$31 Million Initiative Funds Y Memberships for National Guard Members
The National Guard is 370 years old, the YMCA of the USA is 157, and the Armed Services Y is 147. But it wasn't until two months ago that a Department of Defense appropriation brought these groups (as well as the Armed Forces Reserve, currently celebrating their centennial) together in a unified approach to bring fitness within easier reach of the families of Guardmembers and Reservists deployed overseas.
Launched in response to a provision in the National Defense Authorization Act of 2008, the Armed Services YMCA and Department of Defense Outreach Initiative is providing $31 million in government funding for families of deployed military personnel to receive free limited-time memberships at YMCAs in their communities. The two-year base period of the agreement runs through September 2010, with three possible one-year extensions.
Andrea Reno, director of special projects for the YMCA of the USA, concedes that the initiative represents extended military duty for the Y. "YMCAs have supported service personnel since the Civil War in some way or fashion," she says. "But the purpose of the initiative isn't to serve active-duty personnel who have access to base fitness centers; it's designed for the families of Guardmembers, Reservists and other active-duty personnel whose spouse and children are at home, in the community."
"Most Guard and Reserve families are not affiliated with an installation, and therefore have limited opportunity to participate in family or fitness programs," echoes Les' Melnyk (it's pronounced "Lesh"), Department of Defense press officer. "On-base military fitness centers for the most part meet or exceed DoD standards, but they are primarily used by people who live and work on or near the installation."
The change is reflective of the shifting missions of the Guard and Reserve in recent years.

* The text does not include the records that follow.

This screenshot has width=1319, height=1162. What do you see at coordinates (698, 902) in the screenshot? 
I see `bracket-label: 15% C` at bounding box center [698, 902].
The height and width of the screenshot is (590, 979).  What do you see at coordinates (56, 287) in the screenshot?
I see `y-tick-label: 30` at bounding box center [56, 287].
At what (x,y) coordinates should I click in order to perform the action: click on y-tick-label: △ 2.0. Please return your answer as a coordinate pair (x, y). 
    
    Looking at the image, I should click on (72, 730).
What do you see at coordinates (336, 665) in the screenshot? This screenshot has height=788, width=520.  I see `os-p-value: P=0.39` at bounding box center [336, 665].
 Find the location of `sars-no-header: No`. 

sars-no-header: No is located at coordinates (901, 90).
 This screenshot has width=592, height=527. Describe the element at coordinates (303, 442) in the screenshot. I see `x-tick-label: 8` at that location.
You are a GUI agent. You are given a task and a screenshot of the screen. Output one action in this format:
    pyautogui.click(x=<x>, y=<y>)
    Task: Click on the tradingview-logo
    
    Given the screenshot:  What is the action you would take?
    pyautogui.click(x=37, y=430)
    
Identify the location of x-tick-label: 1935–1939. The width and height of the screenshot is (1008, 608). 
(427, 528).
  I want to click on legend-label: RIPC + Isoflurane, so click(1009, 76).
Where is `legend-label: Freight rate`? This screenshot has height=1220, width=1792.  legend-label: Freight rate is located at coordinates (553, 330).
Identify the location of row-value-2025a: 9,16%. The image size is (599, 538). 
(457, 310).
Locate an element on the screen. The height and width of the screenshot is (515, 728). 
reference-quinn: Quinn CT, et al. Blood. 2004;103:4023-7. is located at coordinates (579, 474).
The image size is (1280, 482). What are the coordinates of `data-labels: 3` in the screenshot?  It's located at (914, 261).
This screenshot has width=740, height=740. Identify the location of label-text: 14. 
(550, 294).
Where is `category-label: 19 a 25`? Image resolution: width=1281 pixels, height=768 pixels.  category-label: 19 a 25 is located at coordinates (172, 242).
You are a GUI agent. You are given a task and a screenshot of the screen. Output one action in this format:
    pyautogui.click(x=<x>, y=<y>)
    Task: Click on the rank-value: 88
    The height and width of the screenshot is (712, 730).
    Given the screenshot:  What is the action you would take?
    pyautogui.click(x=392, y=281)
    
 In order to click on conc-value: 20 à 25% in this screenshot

Organized primarily to help respond to domestic emergencies and natural disasters, and to augment the active-duty military in times of war, the Guard and Reserve increasingly are compelled to serve something more akin to active duty, with multiple tours not uncommon. But, actually, the initiative targets three other groups, as well — families living in newly established Joint Base Realignment and Closure (BRAC) bases, active-duty "independent duty" personnel (recruiters, ROTC officers and so on) and their families, and relocated spouses and family members of deployed active-duty personnel. The overarching target is families living in locations far removed from base resources.
This made YMCAs the logical service provider, Melnyk says. "The YMCA is uniquely positioned in all 50 states at more than 2,600 locations, and can help support family readiness, particularly for families of deployed Guard and Reserve personnel," he says.
Participating Ys were instructed to register with YMCA of the USA to ensure that reimbursement of membership fees went smoothly, and that they would be promoted nationally by the various services and the Armed Services YMCA. For its part, the Armed Services YMCA set down the following provisions, requiring that YMCAs:
"A lot of Ys right now already offer discounts to military personnel; Indiana is a good example of a state where numerous Ys subsidize military families through their annual support campaigns," Reno says. "So this is not a new concept for a lot of Ys."
It will take some time for the DoD to determine just how many memberships it is underwriting. Beneficiaries are being as carefully directed as the YMCAs that will serve them — membership renewals will only be available to new members who meet the participation requirement of eight visits to their Y each month. The initial $31 million outlay was calculated after consideration of a number of factors, Melnyk says — actual and planned deployment schedules, the number of independent-duty commands, an estimated percentage of participation, the average cost of YMCA or fitness-center memberships, just to name a few. "We'll know early in the process if participation exceeds initial estimates, and we will have time to review funding alternatives," he says.
As noted, the DoD is also picking up the tab for the deployed family member for three months prior to going overseas and for three months after returning. "The DoD wanted to make sure the deploying spouse had an opportunity to be with his or her family before he or she left," says Reno. "They realize how stressful it is when you get your deployment orders, and how many things have to be in order."
After all, physical health is just one of many wellness benefits expected to be reaped from the cooperative program.
"This initiative will give these isolated military personnel and their families opportunities for recreation, exercise and social programming, and help that important sense of community," says Melnyk. "We hope a high percentage of families take advantage of the memberships and are able to meet and socialize with others facing the same deployment-related issues."